The first formulation of the distribution of the optimal response for a \(2^2\) full factorial design is based on order statistics (Sect. 3.1). The second formulation of the distribution of the optimal response is based on a geometric approach (Sect. 3.2). Both formulations lead to the same results when solved numerically. We consider Uniform and Gaussian priors for the main and interaction effects to illustrate the distribution of the optimal treatment (Sect. 3.3). When Gaussian priors are assumed for the effects, the absolute value may be obtained by folding the Normal distribution to get a Half-Normal distribution. When a Uniform distribution (centered at 0) is assumed for the effect, the absolute value will be another Uniform distribution with support from 0 to the upper limit. As the ratio of the standard deviations of main and interaction effects increases, both the mean and the standard deviation of the optimal response decrease. When applied to a Uniform assumption of effects, the optimal treatment was found to have a mean improvement between 0 to 20% of the higher end of the support. When applied to a Gaussian assumption, the mean of optimal treatment could be 1.5 to 2 standard deviations beyond the mean of the main effects.
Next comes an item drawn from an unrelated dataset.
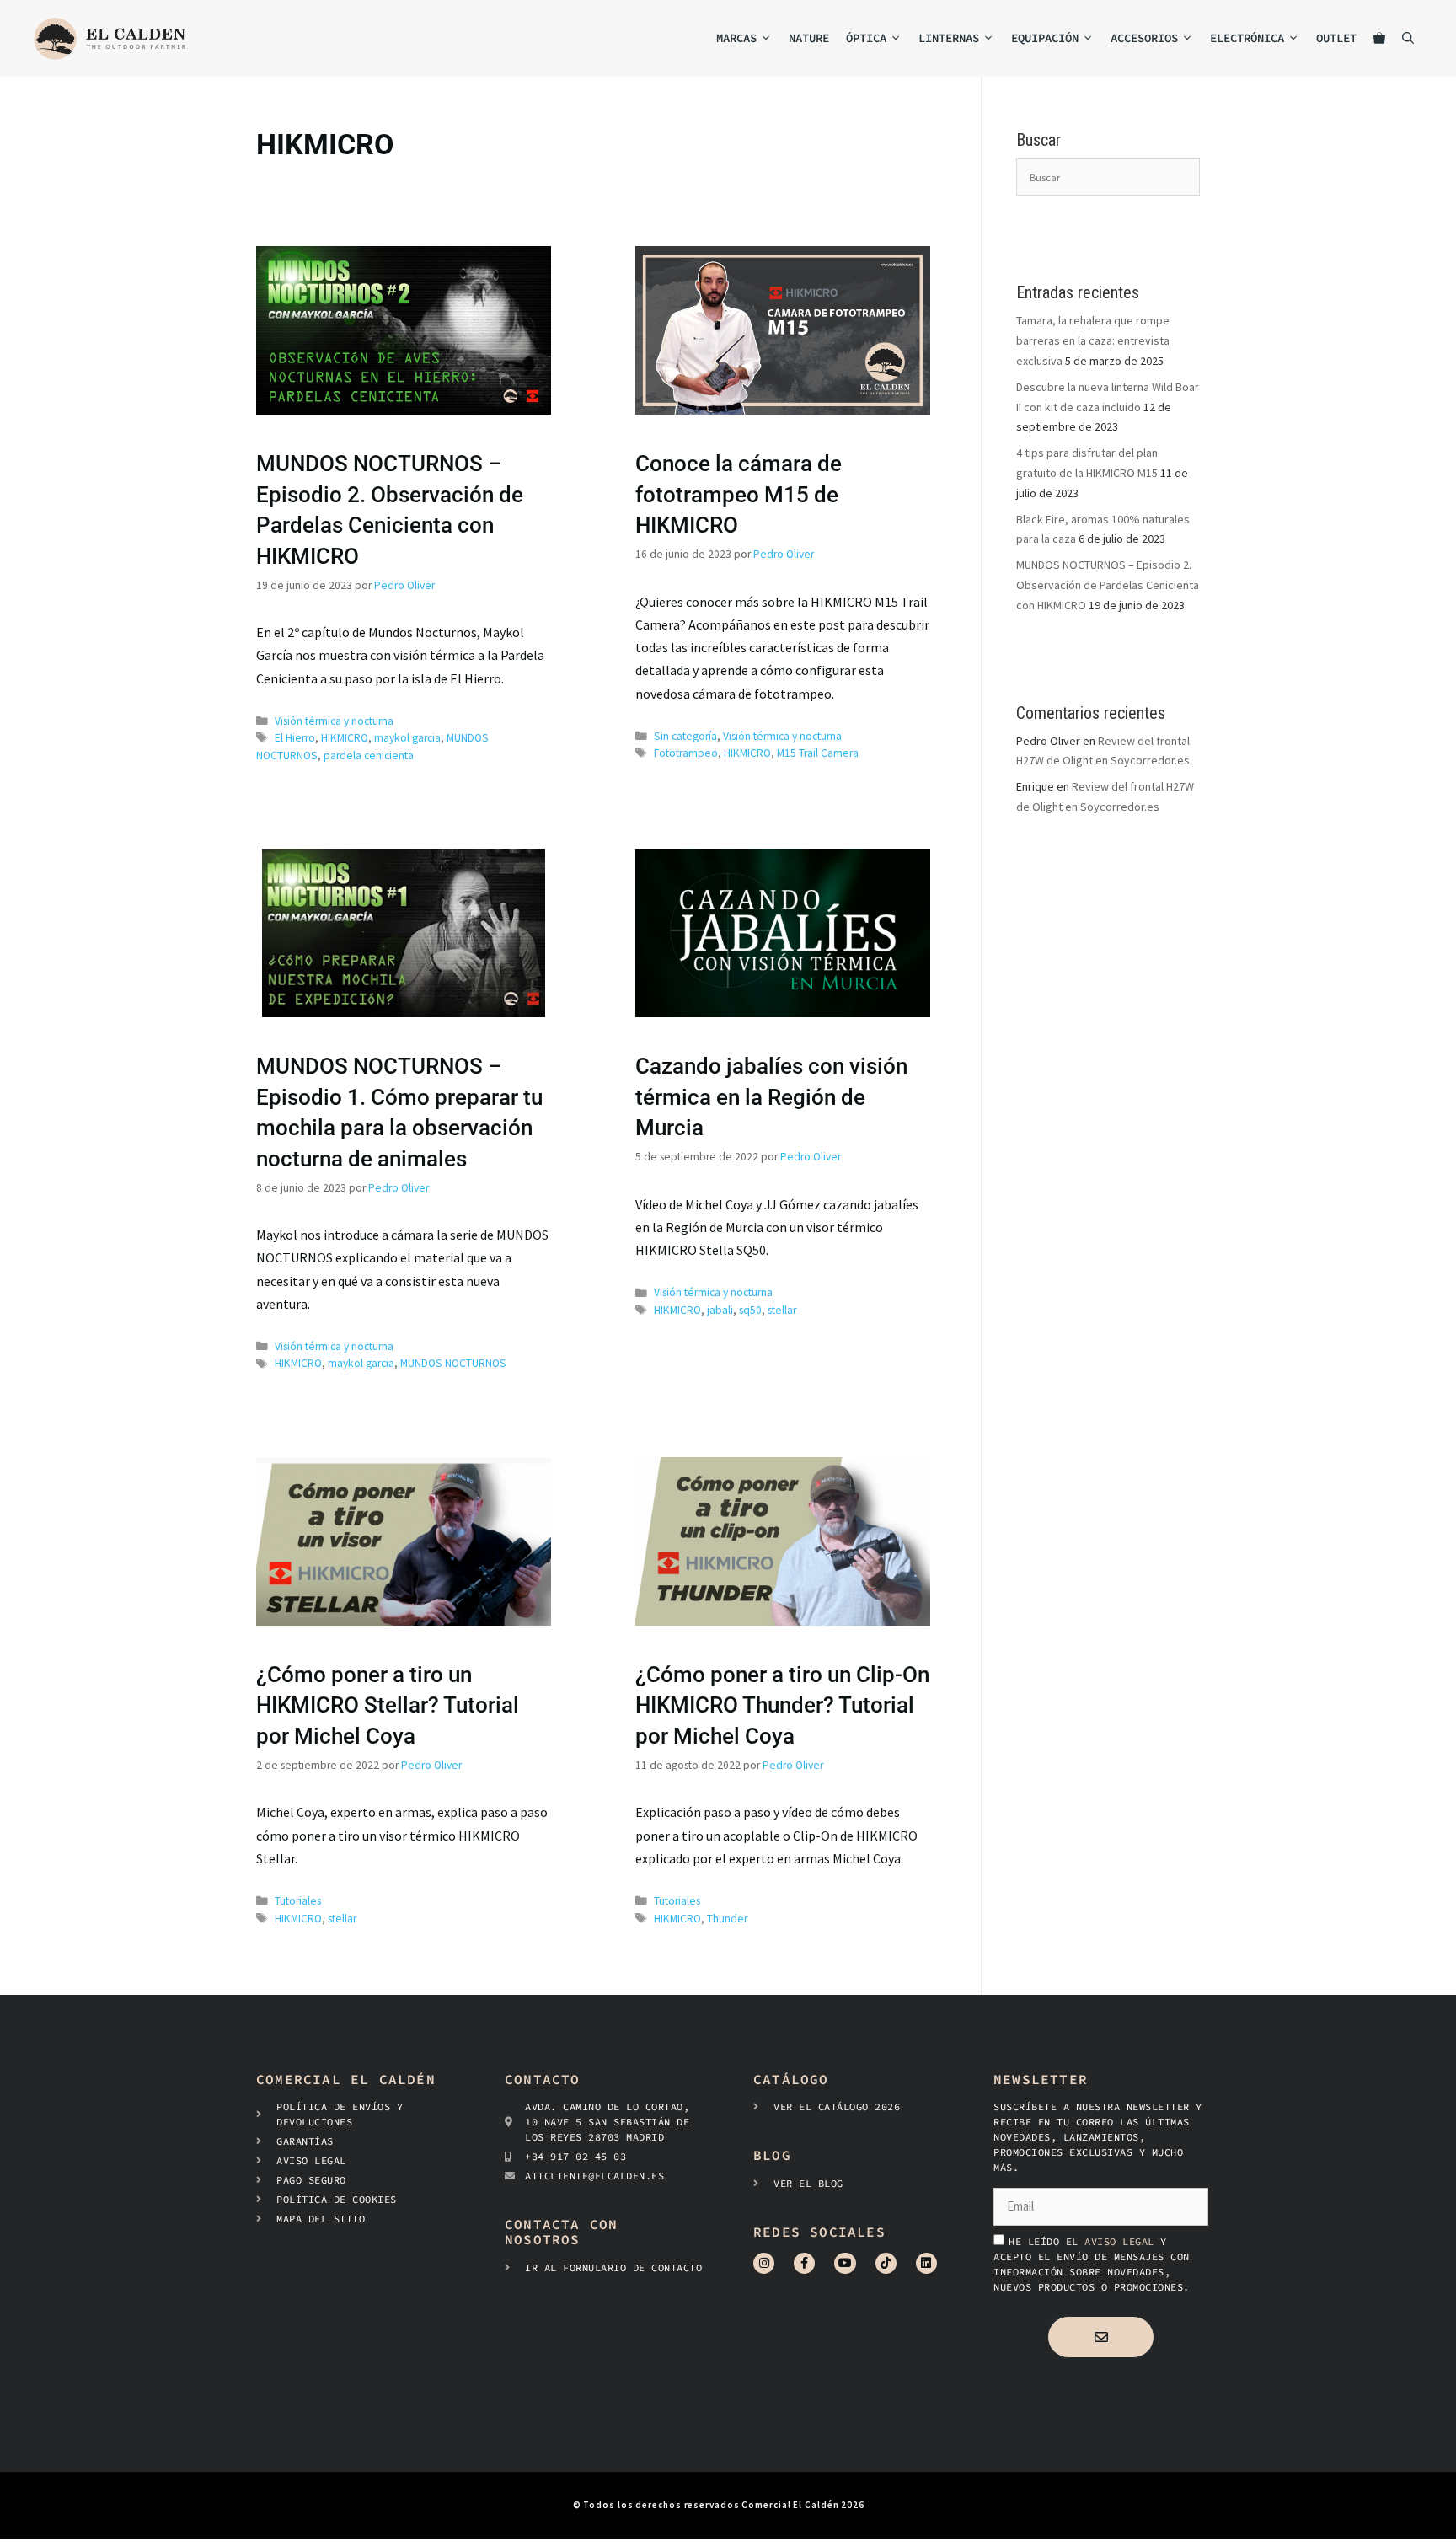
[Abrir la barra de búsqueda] (1408, 38)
The study presents two analytical indicators of the range of the expected value of the optimal response, which can be extended to designs with more than two factors (Sect. 4). A quantitative indicator of the expected value of the optimal treatment may be obtained by a greedy heuristic which uses the uncertainty in the order of effects. This heuristic seeks to exploit all the exploitable terms in descending order of the absolute value. If there are k factors and their main effects, two-way and three-way interactions, a pattern for the worst-case ordering of terms is that the number of unexploitable terms between the exploitable terms increases as \(^mC_2, m = 1,2,..k\). If there are k factors and their main effects, two-way and three-way interactions, a pattern for the best case ordering of terms is the exploitation of k largest terms. To obtain the expected improvement from the worst-case and best-case scenarios of guaranteed exploitation, we formulate the expected value of any order statistic. This formulation is based on the CDF of the order statistic in a cumulative Binomial form when the parent distributions for main effects and interaction effects are different. The worst possible ordering of terms (which are guaranteed to be exploited) of the greedy heuristic serves as an analytical lower bound on the expected value of the optimal treatment. The best possible ordering of terms of the greedy heuristic does not serve as an upper bound for the expected value (it is only an upper bound for the heuristic). While the best-case scenario need not be better than the expected value, our wide range of experiments suggests that it can be a useful indicator of the expected value of the optimal treatment. We also present a case study of the power loss in disengaged wet clutches, which can serve as a guide for implementation (Section 4.3). We show that the worst-case and best-case orderings from the greedy heuristic can serve as good estimates for a lower bound and an approximate indicator of the expected improvement, respectively. These formulations can be useful analytical indicators of the maximum possible benefit that can be obtained from design space exploration.

One concrete step for future work is to derive the full distribution of the optimal treatment when there are three or more factors. In this paper, in section 4, we only present a lower bound (worst case of a greedy heuristic) and an approximate indicator (best case of a greedy heuristic) on the expected value. However, in section 3 we present the full distribution when there are two factors. We achieve this through two different approaches. Our motivation is that either of these approaches may lend themselves to further analysis that can be extended to three or more treatments.